### [MATERIAL FOR THIS TASK]

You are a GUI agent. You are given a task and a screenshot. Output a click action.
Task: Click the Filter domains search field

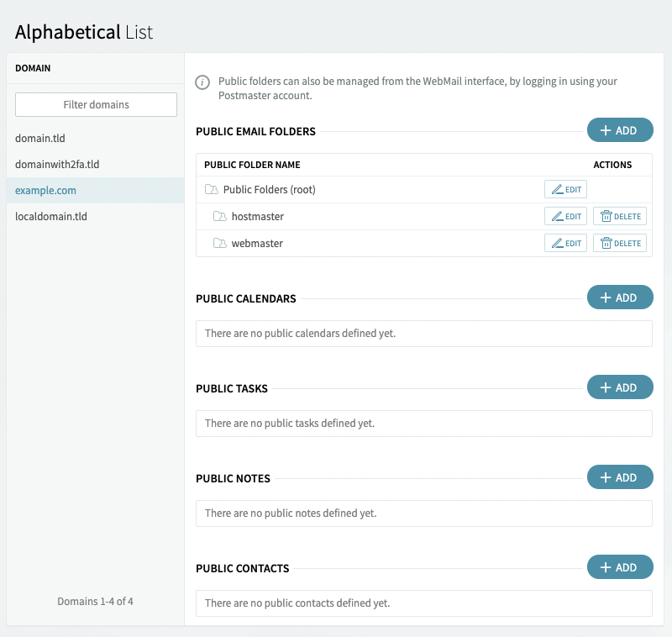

...

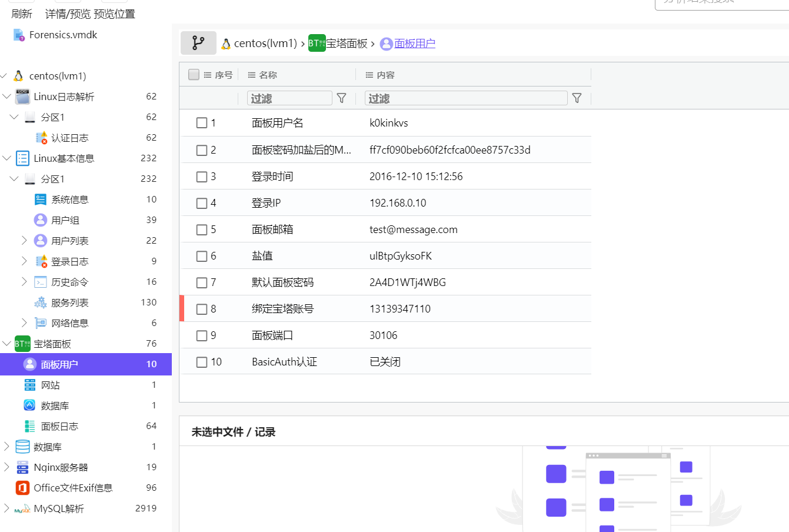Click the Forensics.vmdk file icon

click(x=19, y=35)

--

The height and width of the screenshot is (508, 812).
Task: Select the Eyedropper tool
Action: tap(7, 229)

### [ABOUT THIS EXERCISE]
Leave out every line above except those from the line with "You are a GUI" up to and including the line with "Task: Click the Filter domains search field", and copy those exactly.

### [SOLUTION TO THE PROBLEM]
You are a GUI agent. You are given a task and a screenshot. Output a click action.
Task: Click the Filter domains search field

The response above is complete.